| Problem 1 |
Edit the Winning Ugly article by giving everything from "- Scout appropriately." down to "some easy points." again, with "unforced errors" changed to "careless errors".
--------
3 Things I Learned from Winning Ugly
The amount of insight that can be gleaned from Brad Gilbert’s Winning Ugly might be surprising since it is a “how-to-win” guide to tennis. The book emphasizes things that one can do to improve their play outside of improving their technique (for that Brad suggests taking lessons with a coach.) I’ve selected the top 3 parallels to our sport that I am implementing in my own fencing to discuss here:
This somewhat obvious advice is the title of an entire section in Winning Ugly, but it’s not just a positive mantra. The book discusses elements that you should focus on to actively pursue smarter play.
- Scout appropriately. Record the weaknesses as well as the strengths of your opponents. Try to recognize any patterns they might follow. Most importantly, identify your opponent’s unforced errors. These are primarily technical mistakes, or an error that is seemingly made without pressure from the opponent. Those are the kind of situations you want to make happen in your bouts to pick up some easy points.
- Have a game plan. No matter who your opponent is, this plan should be rooted in the acceptance that there is almost always a way to win. Your plan should consist of two specific goals. What you want to make happen and what you want to prevent from happening. Once you have identified these two things, you will know how to fence once you are on strip.
- Bad calls happen. It is a fact of every sport that employs referees. Brad’s advice? Never argue over close calls. Choose your battles wisely. If you might have been late, or holding, or the opponent just might have started first, it is not worth yelling at the ref. Try more subtle approaches that aim to get the next touch, not the one that just happened. Asking the referee questions about the call tends to help.
Psychological Tactics & Gamesmanship
Opponents employing psychological tactics and gamesmanship are attempting to skirt the edges of the rules to levy an advantage over you. While the book discusses ways to utilize these tactics yourself, I have chosen to focus on 2 things you can do if someone is attempting to get the edge on you.
1. Beating slow play tactics. This style of gamesmanship attempts to pull you back into the game at a pace you will not be comfortable in. For particularly slow play (the opponent who walks back to the end of the strip and takes off their mask after every single touch), try a little “icing” of your own. When your opponent finally comes back the en guard line, walk away and fix something of your own. The moment you realize that you are waiting for your opponent and just wishing they would hurry up and get the next point started, you are not actually ready to fence. Take a moment to focus instead.
2. Put out the spark and not the fire. Anger can be a meticulously crafted weapon in sports. Opponents can do small, subtle things that they know are getting under your skin. Worse, spectators or coaches, or anything in the tournament environment might be throwing you off your game. Recognize these elements when they happen! If there is anything that can be done to eliminate these factors it needs to happen early. Once you are steaming mad, it might already be too late to undo the damage to your bout.
--------
| Problem 2 |
Pull out each line of the listing that contains the word "section".

Pointing records for text and elements
--------
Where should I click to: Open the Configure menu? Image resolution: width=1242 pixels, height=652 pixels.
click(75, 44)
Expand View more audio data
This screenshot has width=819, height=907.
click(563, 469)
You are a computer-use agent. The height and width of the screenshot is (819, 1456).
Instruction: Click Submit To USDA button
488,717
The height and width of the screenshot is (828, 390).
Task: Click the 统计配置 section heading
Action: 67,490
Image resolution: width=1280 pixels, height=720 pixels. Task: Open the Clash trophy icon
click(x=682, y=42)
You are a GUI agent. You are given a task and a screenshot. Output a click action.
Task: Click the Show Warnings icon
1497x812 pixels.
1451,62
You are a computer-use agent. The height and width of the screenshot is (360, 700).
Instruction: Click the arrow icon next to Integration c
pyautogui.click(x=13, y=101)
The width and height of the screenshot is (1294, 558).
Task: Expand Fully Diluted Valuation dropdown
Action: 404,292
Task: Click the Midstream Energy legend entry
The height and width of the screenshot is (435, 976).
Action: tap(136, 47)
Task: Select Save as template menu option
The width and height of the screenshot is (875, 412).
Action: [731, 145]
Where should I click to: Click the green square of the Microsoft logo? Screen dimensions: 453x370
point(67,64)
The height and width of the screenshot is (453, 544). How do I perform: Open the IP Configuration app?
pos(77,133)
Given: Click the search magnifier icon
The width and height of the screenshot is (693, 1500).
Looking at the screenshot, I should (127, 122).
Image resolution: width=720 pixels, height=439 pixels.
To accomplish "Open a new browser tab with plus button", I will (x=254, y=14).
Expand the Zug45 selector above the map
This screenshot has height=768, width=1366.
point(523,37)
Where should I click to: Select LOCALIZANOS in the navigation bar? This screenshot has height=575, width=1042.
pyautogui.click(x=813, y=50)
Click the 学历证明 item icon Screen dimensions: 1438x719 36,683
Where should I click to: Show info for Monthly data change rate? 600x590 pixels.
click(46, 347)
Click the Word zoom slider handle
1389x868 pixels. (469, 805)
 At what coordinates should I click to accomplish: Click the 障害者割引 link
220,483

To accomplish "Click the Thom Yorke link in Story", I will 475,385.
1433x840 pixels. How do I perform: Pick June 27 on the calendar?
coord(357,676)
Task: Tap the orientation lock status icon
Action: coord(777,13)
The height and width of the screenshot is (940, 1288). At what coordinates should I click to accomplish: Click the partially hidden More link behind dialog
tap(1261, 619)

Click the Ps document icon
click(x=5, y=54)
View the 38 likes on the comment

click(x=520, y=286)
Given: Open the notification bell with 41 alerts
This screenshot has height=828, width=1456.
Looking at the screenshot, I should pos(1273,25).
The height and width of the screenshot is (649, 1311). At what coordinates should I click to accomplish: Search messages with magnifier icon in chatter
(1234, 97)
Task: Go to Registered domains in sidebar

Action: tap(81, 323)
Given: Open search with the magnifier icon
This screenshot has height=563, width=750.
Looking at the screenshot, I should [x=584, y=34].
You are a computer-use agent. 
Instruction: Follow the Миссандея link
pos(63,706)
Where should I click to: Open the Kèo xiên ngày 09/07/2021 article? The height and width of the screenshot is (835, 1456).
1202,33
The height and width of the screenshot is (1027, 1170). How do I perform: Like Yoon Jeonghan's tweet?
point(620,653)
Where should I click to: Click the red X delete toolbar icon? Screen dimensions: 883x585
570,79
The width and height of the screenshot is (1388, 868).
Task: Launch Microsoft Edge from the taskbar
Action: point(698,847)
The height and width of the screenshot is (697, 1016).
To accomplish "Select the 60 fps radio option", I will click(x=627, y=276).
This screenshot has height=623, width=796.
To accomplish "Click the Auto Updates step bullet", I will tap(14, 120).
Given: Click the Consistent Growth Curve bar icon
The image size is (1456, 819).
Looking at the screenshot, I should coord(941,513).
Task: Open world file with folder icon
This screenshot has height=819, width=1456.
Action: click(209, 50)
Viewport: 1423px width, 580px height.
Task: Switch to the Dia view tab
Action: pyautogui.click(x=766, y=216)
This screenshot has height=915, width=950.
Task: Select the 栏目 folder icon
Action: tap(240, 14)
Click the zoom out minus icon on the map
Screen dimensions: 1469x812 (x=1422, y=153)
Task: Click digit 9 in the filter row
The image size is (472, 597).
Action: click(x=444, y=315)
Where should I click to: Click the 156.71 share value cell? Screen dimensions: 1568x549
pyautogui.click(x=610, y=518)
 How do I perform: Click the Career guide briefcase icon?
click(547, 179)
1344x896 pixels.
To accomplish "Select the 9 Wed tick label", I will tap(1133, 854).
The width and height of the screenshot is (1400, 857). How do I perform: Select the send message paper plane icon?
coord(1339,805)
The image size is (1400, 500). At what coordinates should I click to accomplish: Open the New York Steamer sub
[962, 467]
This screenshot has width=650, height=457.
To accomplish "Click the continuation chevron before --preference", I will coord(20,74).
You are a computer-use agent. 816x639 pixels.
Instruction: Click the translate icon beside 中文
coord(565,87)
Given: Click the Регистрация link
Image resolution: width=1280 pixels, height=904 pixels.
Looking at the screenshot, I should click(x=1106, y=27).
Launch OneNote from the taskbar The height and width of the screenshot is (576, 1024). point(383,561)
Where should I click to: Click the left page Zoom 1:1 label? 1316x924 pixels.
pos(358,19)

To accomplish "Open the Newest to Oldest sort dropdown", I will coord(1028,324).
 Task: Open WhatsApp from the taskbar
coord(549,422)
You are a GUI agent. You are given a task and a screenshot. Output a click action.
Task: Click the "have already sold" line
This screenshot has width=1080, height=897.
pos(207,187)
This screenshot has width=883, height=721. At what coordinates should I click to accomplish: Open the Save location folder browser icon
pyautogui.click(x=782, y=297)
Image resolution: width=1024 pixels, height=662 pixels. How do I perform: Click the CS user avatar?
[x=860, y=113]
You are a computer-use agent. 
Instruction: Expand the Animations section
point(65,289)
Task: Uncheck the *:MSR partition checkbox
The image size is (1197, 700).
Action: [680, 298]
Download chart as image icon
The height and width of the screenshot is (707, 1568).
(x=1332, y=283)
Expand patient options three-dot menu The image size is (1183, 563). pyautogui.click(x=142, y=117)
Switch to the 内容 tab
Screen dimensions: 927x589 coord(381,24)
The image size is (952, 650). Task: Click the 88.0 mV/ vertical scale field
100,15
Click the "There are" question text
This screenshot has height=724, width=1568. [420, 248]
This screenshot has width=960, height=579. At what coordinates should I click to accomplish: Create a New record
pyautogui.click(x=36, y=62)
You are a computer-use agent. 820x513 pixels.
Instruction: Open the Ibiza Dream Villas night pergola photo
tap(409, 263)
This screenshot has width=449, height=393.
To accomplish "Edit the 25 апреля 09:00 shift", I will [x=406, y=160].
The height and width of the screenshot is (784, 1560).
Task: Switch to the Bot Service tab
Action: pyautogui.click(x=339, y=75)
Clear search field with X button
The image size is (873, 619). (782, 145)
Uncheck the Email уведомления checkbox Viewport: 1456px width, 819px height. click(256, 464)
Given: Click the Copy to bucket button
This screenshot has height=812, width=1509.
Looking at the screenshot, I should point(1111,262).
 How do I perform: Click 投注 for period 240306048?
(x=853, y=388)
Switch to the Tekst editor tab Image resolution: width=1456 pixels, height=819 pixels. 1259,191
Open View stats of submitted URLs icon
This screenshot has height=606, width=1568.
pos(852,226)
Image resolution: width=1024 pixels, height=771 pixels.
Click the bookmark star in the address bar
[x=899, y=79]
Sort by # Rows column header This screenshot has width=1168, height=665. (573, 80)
--------
| Final answer 1 |
- Scout appropriately. Record the weaknesses as well as the strengths of your opponents. Try to recognize any patterns they might follow. Most importantly, identify your opponent’s careless errors. These are primarily technical mistakes, or an error that is seemingly made without pressure from the opponent. Those are the kind of situations you want to make happen in your bouts to pick up some easy points.

| Final answer 2 |
Task: Click the 统计配置 section heading
Instruction: Expand the Animations section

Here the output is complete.